• [EXERCISE AIM]: Swap "Find the location of" for "Locate" in all of the records below, and leave everything else as it is.

━━━━━━━━━━━━━━━━━━━━━━━━━━━━━━

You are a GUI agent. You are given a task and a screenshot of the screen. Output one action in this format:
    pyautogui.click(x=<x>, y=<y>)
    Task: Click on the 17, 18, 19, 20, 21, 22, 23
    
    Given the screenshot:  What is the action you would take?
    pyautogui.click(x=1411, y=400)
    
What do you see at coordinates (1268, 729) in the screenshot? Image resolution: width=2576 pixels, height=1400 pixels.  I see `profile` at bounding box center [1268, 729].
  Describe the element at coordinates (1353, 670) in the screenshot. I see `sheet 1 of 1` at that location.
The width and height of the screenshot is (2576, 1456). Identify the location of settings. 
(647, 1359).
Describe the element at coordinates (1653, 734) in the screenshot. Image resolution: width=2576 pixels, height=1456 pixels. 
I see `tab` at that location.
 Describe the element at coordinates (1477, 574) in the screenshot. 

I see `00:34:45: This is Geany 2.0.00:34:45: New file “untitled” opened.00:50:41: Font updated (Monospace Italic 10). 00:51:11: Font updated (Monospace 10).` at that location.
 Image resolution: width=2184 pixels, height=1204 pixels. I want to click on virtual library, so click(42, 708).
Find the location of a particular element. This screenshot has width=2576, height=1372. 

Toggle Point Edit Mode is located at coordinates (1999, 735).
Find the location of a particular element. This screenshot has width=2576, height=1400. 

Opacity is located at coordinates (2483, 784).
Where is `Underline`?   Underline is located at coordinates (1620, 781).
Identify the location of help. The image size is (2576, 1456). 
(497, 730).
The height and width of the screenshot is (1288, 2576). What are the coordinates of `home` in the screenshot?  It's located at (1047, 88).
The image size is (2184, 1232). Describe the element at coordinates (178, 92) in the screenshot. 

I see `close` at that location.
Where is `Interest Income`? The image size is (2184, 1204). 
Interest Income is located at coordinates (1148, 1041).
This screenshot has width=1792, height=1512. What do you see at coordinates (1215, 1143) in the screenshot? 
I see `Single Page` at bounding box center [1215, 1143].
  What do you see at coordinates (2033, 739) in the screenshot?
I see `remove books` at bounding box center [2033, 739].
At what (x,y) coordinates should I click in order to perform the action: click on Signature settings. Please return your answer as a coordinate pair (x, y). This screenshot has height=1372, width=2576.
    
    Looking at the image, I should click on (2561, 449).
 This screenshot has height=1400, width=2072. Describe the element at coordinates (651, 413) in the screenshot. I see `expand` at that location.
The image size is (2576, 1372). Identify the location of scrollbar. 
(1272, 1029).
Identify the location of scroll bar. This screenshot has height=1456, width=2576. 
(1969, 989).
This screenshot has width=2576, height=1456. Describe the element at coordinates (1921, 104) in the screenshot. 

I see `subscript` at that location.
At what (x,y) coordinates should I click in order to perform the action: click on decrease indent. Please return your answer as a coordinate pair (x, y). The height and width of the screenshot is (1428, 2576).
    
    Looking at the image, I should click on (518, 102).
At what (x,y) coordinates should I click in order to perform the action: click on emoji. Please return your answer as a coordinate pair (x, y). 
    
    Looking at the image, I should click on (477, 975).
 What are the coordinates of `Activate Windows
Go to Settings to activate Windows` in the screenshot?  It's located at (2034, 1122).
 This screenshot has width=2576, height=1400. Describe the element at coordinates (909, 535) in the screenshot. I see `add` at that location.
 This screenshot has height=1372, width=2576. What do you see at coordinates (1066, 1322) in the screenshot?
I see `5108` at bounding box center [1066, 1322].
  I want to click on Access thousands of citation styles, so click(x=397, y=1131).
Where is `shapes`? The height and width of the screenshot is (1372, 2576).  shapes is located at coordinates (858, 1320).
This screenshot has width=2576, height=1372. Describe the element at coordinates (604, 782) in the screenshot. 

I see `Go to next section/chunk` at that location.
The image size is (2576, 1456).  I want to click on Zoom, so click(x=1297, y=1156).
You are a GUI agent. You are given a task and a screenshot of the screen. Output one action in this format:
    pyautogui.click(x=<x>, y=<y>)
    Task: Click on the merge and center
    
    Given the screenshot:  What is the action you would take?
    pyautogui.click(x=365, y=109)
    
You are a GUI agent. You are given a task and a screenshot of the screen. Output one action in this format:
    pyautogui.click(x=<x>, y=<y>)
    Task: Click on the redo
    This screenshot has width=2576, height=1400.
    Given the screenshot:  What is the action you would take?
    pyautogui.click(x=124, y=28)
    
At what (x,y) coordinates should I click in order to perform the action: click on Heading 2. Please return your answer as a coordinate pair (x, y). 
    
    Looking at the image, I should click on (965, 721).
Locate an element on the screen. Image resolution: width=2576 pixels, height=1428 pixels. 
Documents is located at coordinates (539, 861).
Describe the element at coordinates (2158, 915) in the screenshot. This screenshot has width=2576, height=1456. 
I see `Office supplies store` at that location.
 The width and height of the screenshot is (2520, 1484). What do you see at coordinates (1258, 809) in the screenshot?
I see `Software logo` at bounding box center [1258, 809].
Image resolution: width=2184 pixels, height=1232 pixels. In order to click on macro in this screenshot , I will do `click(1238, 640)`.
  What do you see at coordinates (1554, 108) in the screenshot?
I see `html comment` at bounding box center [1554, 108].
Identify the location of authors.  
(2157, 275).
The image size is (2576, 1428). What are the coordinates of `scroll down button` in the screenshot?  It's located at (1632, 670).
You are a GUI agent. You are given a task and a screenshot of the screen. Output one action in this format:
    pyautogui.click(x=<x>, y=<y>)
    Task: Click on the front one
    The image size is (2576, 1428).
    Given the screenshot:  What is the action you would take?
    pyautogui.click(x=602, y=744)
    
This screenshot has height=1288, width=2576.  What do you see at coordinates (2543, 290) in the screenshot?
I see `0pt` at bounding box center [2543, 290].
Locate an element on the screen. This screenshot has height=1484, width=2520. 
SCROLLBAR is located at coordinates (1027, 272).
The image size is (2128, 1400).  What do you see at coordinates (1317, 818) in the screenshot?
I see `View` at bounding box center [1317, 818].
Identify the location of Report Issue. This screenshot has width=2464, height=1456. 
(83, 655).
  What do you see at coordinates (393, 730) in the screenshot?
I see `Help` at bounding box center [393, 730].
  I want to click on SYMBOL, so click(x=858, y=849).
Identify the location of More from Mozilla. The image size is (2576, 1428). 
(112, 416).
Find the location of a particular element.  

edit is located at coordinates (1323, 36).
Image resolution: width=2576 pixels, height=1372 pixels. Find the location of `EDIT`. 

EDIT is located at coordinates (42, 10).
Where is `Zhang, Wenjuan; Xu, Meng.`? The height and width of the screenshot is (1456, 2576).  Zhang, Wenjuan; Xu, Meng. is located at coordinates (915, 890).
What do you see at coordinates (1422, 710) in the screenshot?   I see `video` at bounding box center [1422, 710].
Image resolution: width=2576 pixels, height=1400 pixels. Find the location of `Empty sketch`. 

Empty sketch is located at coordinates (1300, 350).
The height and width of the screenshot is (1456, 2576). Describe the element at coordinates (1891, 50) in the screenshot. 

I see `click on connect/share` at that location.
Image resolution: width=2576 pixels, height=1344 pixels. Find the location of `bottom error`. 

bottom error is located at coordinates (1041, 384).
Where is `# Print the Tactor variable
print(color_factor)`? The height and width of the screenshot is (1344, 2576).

━━━━━━━━━━━━━━━━━━━━━━━━━━━━━━

• [SOLUTION TO THIS PROBLEM]:
You are a GUI agent. You are given a task and a screenshot of the screen. Output one action in this format:
    pyautogui.click(x=<x>, y=<y>)
    Task: Click on the 17, 18, 19, 20, 21, 22, 23
    
    Given the screenshot:  What is the action you would take?
    pyautogui.click(x=1411, y=400)
    
What do you see at coordinates (1268, 729) in the screenshot? Image resolution: width=2576 pixels, height=1400 pixels.  I see `profile` at bounding box center [1268, 729].
  Describe the element at coordinates (1353, 670) in the screenshot. I see `sheet 1 of 1` at that location.
The width and height of the screenshot is (2576, 1456). Identify the location of settings. 
(647, 1359).
Describe the element at coordinates (1653, 734) in the screenshot. Image resolution: width=2576 pixels, height=1456 pixels. 
I see `tab` at that location.
 Describe the element at coordinates (1477, 574) in the screenshot. 

I see `00:34:45: This is Geany 2.0.00:34:45: New file “untitled” opened.00:50:41: Font updated (Monospace Italic 10). 00:51:11: Font updated (Monospace 10).` at that location.
 Image resolution: width=2184 pixels, height=1204 pixels. I want to click on virtual library, so click(42, 708).
Locate a particular element. This screenshot has width=2576, height=1372. 

Toggle Point Edit Mode is located at coordinates (1999, 735).
Locate a particular element. This screenshot has width=2576, height=1400. 

Opacity is located at coordinates (2483, 784).
Where is `Underline`?   Underline is located at coordinates (1620, 781).
Identify the location of help. The image size is (2576, 1456). 
(497, 730).
The height and width of the screenshot is (1288, 2576). What are the coordinates of `home` in the screenshot?  It's located at (1047, 88).
The image size is (2184, 1232). Describe the element at coordinates (178, 92) in the screenshot. 

I see `close` at that location.
Where is `Interest Income`? The image size is (2184, 1204). 
Interest Income is located at coordinates (1148, 1041).
This screenshot has width=1792, height=1512. What do you see at coordinates (1215, 1143) in the screenshot? 
I see `Single Page` at bounding box center [1215, 1143].
  What do you see at coordinates (2033, 739) in the screenshot?
I see `remove books` at bounding box center [2033, 739].
At what (x,y) coordinates should I click in order to perform the action: click on Signature settings. Please return your answer as a coordinate pair (x, y). This screenshot has height=1372, width=2576.
    
    Looking at the image, I should click on (2561, 449).
 This screenshot has height=1400, width=2072. Describe the element at coordinates (651, 413) in the screenshot. I see `expand` at that location.
The image size is (2576, 1372). Identify the location of scrollbar. 
(1272, 1029).
Identify the location of scroll bar. This screenshot has height=1456, width=2576. 
(1969, 989).
This screenshot has width=2576, height=1456. Describe the element at coordinates (1921, 104) in the screenshot. 

I see `subscript` at that location.
At what (x,y) coordinates should I click in order to perform the action: click on decrease indent. Please return your answer as a coordinate pair (x, y). The height and width of the screenshot is (1428, 2576).
    
    Looking at the image, I should click on (518, 102).
At what (x,y) coordinates should I click in order to perform the action: click on emoji. Please return your answer as a coordinate pair (x, y). 
    
    Looking at the image, I should click on (477, 975).
 What are the coordinates of `Activate Windows
Go to Settings to activate Windows` in the screenshot?  It's located at (2034, 1122).
 This screenshot has width=2576, height=1400. Describe the element at coordinates (909, 535) in the screenshot. I see `add` at that location.
 This screenshot has height=1372, width=2576. What do you see at coordinates (1066, 1322) in the screenshot?
I see `5108` at bounding box center [1066, 1322].
  I want to click on Access thousands of citation styles, so click(x=397, y=1131).
Where is `shapes`? The height and width of the screenshot is (1372, 2576).  shapes is located at coordinates (858, 1320).
This screenshot has width=2576, height=1372. Describe the element at coordinates (604, 782) in the screenshot. 

I see `Go to next section/chunk` at that location.
The image size is (2576, 1456).  I want to click on Zoom, so click(x=1297, y=1156).
You are a GUI agent. You are given a task and a screenshot of the screen. Output one action in this format:
    pyautogui.click(x=<x>, y=<y>)
    Task: Click on the merge and center
    
    Given the screenshot:  What is the action you would take?
    pyautogui.click(x=365, y=109)
    
You are a GUI agent. You are given a task and a screenshot of the screen. Output one action in this format:
    pyautogui.click(x=<x>, y=<y>)
    Task: Click on the redo
    This screenshot has width=2576, height=1400.
    Given the screenshot:  What is the action you would take?
    pyautogui.click(x=124, y=28)
    
At what (x,y) coordinates should I click in order to perform the action: click on Heading 2. Please return your answer as a coordinate pair (x, y). 
    
    Looking at the image, I should click on (965, 721).
Locate an element on the screen. Image resolution: width=2576 pixels, height=1428 pixels. 
Documents is located at coordinates (539, 861).
Describe the element at coordinates (2158, 915) in the screenshot. This screenshot has width=2576, height=1456. 
I see `Office supplies store` at that location.
 The width and height of the screenshot is (2520, 1484). What do you see at coordinates (1258, 809) in the screenshot?
I see `Software logo` at bounding box center [1258, 809].
Image resolution: width=2184 pixels, height=1232 pixels. In order to click on macro in this screenshot , I will do `click(1238, 640)`.
  What do you see at coordinates (1554, 108) in the screenshot?
I see `html comment` at bounding box center [1554, 108].
Identify the location of authors.  
(2157, 275).
The image size is (2576, 1428). What are the coordinates of `scroll down button` in the screenshot?  It's located at (1632, 670).
You are a GUI agent. You are given a task and a screenshot of the screen. Output one action in this format:
    pyautogui.click(x=<x>, y=<y>)
    Task: Click on the front one
    The image size is (2576, 1428).
    Given the screenshot:  What is the action you would take?
    pyautogui.click(x=602, y=744)
    
This screenshot has height=1288, width=2576.  What do you see at coordinates (2543, 290) in the screenshot?
I see `0pt` at bounding box center [2543, 290].
Locate an element on the screen. This screenshot has height=1484, width=2520. 
SCROLLBAR is located at coordinates (1027, 272).
The image size is (2128, 1400).  What do you see at coordinates (1317, 818) in the screenshot?
I see `View` at bounding box center [1317, 818].
Identify the location of Report Issue. This screenshot has width=2464, height=1456. 
(83, 655).
  What do you see at coordinates (393, 730) in the screenshot?
I see `Help` at bounding box center [393, 730].
  I want to click on SYMBOL, so click(x=858, y=849).
Identify the location of More from Mozilla. The image size is (2576, 1428). 
(112, 416).
Locate a particular element.  

edit is located at coordinates (1323, 36).
Image resolution: width=2576 pixels, height=1372 pixels. Locate `EDIT`. 

EDIT is located at coordinates (42, 10).
Where is `Zhang, Wenjuan; Xu, Meng.`? The height and width of the screenshot is (1456, 2576).  Zhang, Wenjuan; Xu, Meng. is located at coordinates (915, 890).
What do you see at coordinates (1422, 710) in the screenshot?   I see `video` at bounding box center [1422, 710].
Image resolution: width=2576 pixels, height=1400 pixels. Locate `Empty sketch`. 

Empty sketch is located at coordinates (1300, 350).
The height and width of the screenshot is (1456, 2576). Describe the element at coordinates (1891, 50) in the screenshot. 

I see `click on connect/share` at that location.
Image resolution: width=2576 pixels, height=1344 pixels. Locate `bottom error`. 

bottom error is located at coordinates (1041, 384).
Where is `# Print the Tactor variable
print(color_factor)`? The height and width of the screenshot is (1344, 2576).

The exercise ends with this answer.